Silent failure modes are the worst. You won't notice until your users do.

How Ilmenite's PDF engine is designed

Brief tour so you know what you're evaluating if you test ours. Full architecture is in the PDF engine launch post; the short version:

Tiered pricing model. Each PDF request specifies a Tier (Light, Standard, Scientific, Scanned, Max) or explicit Features (tables, formulas, images, preserve_layout, ocr). Cost is computed per-feature per-page — you only pay for features that actually fired on actual pages.

Classifier-driven routing.
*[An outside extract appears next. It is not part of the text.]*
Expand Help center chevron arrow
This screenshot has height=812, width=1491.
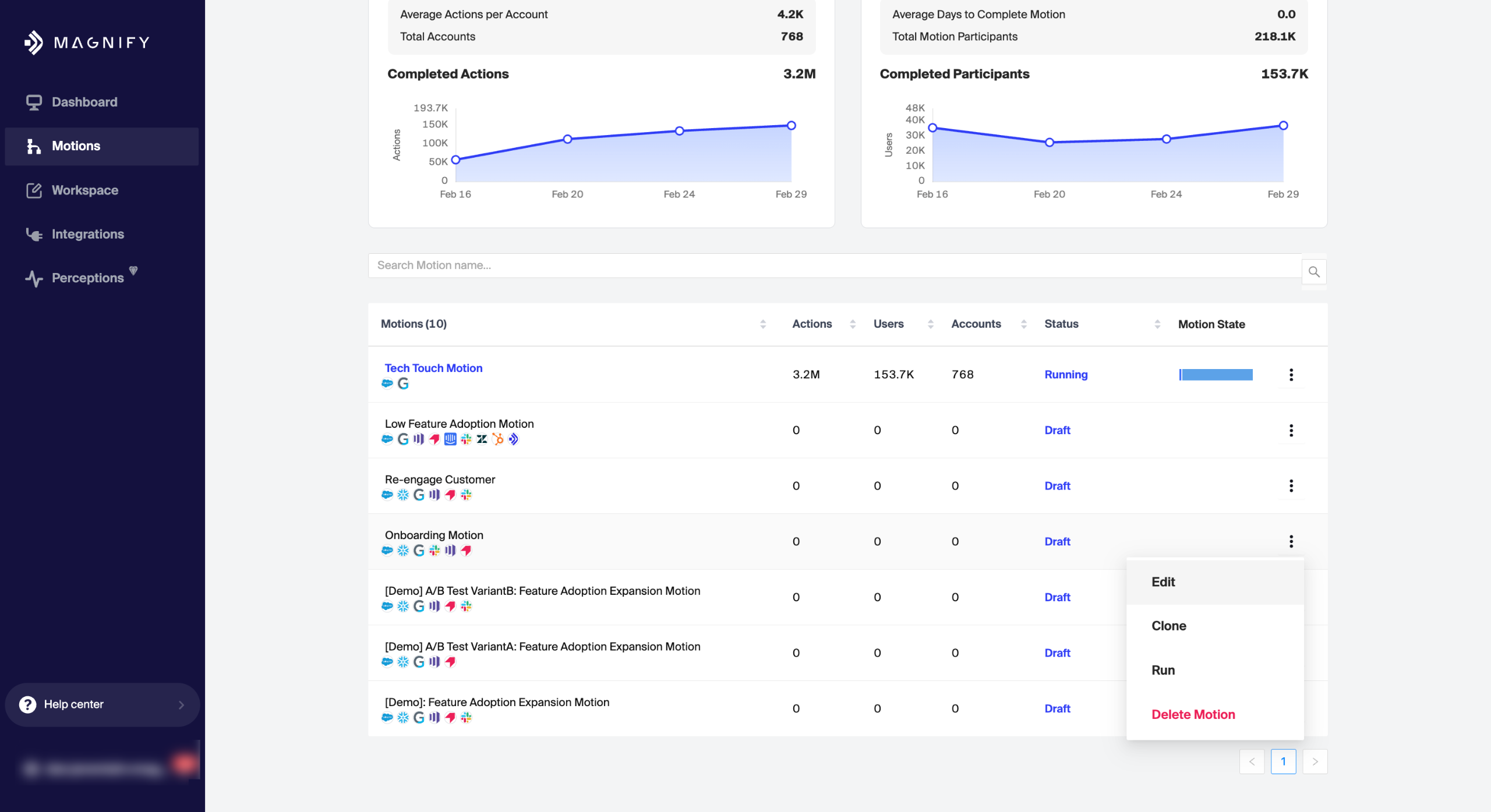tap(181, 704)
The engine inspects each page and assigns it a class (BornDigitalSimple, BornDigitalComplex, Scanned, Hybrid). In Auto tier, the classifier picks the cheapest tier that produces faithful output for that page. You don't pay OCR costs on a page with no scanned content.
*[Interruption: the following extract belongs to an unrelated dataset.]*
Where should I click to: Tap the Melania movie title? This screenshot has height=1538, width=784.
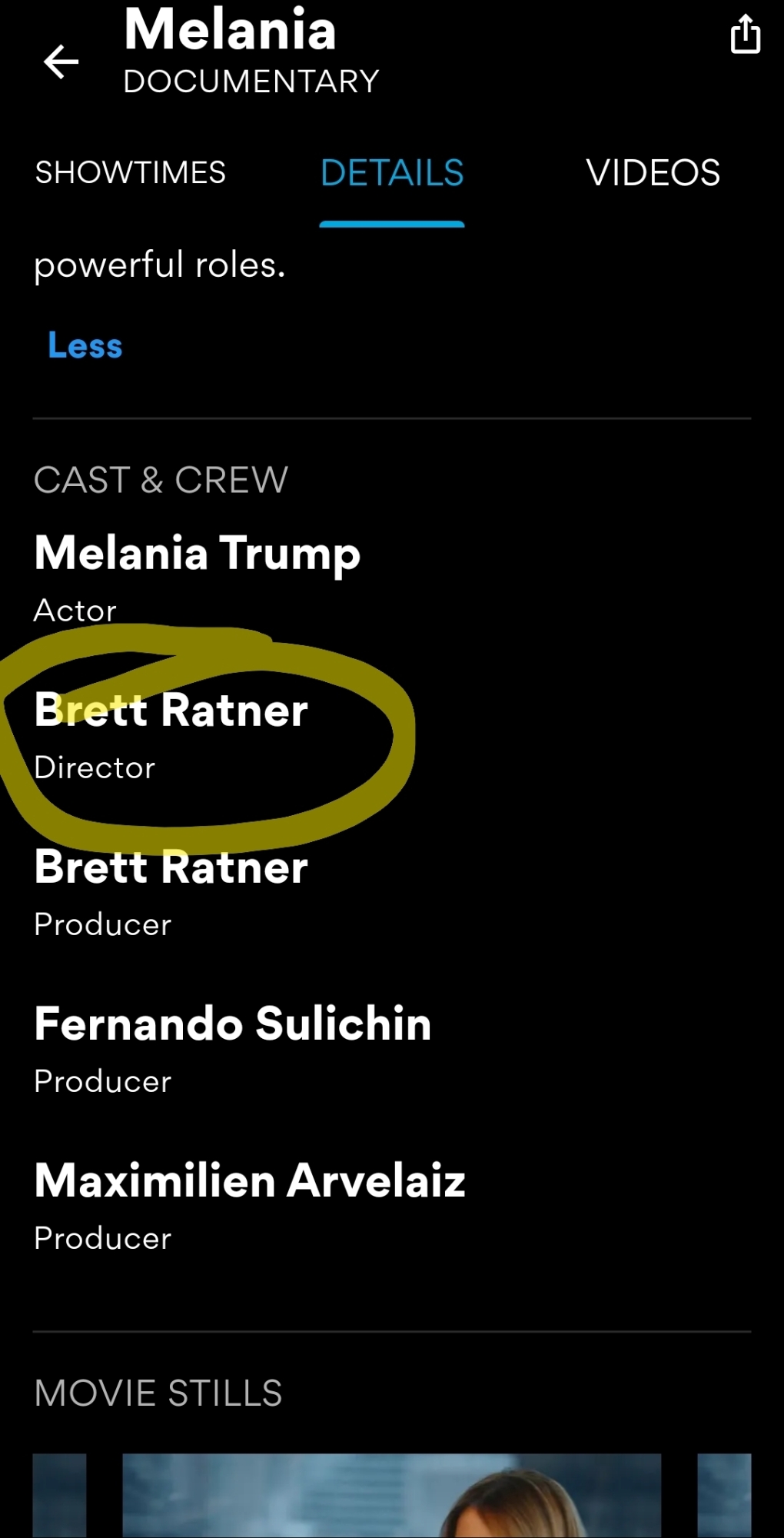pyautogui.click(x=230, y=31)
Conservative table detection. The detector requires a real grid: minimum 3×3, stroke length >20pt, topology-consistent horizontals and verticals, cell-fill-ratio check. The philosophy: a false table in an LLM context is worse than a missing table, because the model trusts the | characters and hallucinates structure from them. We pick precision over recall.

Image extraction. On Scientific tier and above, the engine extracts raster images via pdfium, reencodes them as PNG, uploads to R2, and swaps the CDN URL into the final Markdown. Works in the ![caption](https://cdn.../xyz.png) standard form so downstream tools (LangChain, LlamaIndex) render them correctly.
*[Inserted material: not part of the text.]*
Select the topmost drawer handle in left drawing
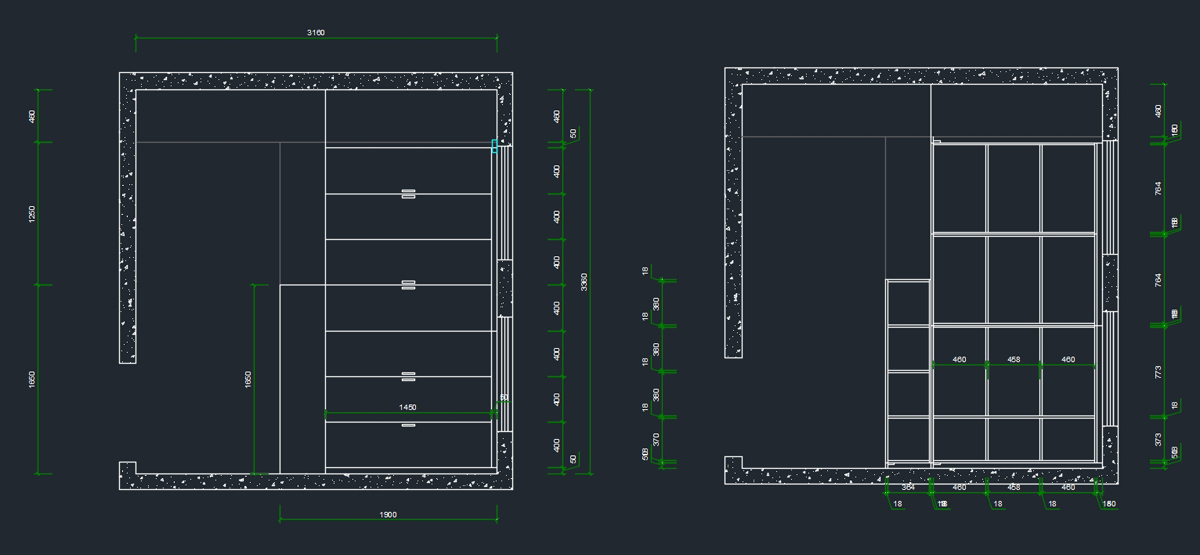 click(x=408, y=193)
Pure-Rust OCR. The Scanned tier uses ocrs (pure Rust, no Python or tesseract subprocess) with classifier gating — OCR only runs on pages flagged as scanned, not on every page. Latin-first model default; multilingual model loads on demand for the Scientific tier.

Pricing transparency. Every response includes a line_items array showing which features fired on how many pages at what rate. The estimate endpoint (/v1/pdf/estimate) returns a max-possible cost before you commit, so you can budget per document.

Integrating with LangChain, LlamaIndex, and raw pipelines

The output is Markdown, which means it drops into any embedding-based RAG pipeline without adapters. A sketch:

import httpx
from langchain.text_splitter import MarkdownHeaderTextSplitter

response = httpx.post(
    "https://api.ilmenite.dev/v1/pdf/extract",
    headers={"Authorization": f"Bearer {API_KEY}"},
    json={"url": pdf_url, "tier": "standard"},
    timeout=60.0,
)
markdown = response.json()["markdown"]

splitter = MarkdownHeaderTextSplitter(
    headers_to_split_on=[("#", "h1"), ("##", "h2"), ("###", "h3")]
)
chunks = splitter.split_text(markdown)

# chunks is now a list of Document objects with heading metadata preserved.
# Ready for your embedder + vector store.

LlamaIndex is the same shape. Because the output is standard Markdown with proper heading hierarchy, table syntax, and image links, the downstream splitter and retriever just work — you don't need a PDF-specific loader class. That's the entire point of producing Markdown instead of raw text: downstream tooling already knows how to handle it.

The corpus-specific truth

No generic benchmark describes your corpus. We published ours on a 7-PDF public corpus to show our work, but the real test is running the tools you're evaluating against your documents with your queries and measuring your downstream retrieval quality.

If you want help with that side — scoring retrieval on your corpus, tuning the classifier for your document mix, comparing our numbers against Marker on your hardware — reach out. For most customers this turns into a 30-minute session where we import their top 20 PDFs, run the pipeline, and inspect the output together.

Further reading on this site

Summary in one paragraph

If you're building a RAG pipeline or an agent that reads PDFs, a geometric extractor (Ilmenite, pdfium-based tools) is the right default for born-digital documents — fast, cheap, predictable, and good enough on the 80-90% of real-world PDFs that RAG pipelines actually ingest. Use an ML extractor (Marker on GPU) for the scientific or scanned portion of your corpus where quality dominates cost. Avoid browser-based PDF extractors at scale; they're the most expensive and the most structure-lossy. And whatever you pick, evaluate on your documents with your queries — not on a vendor's cherry-picked demo PDF.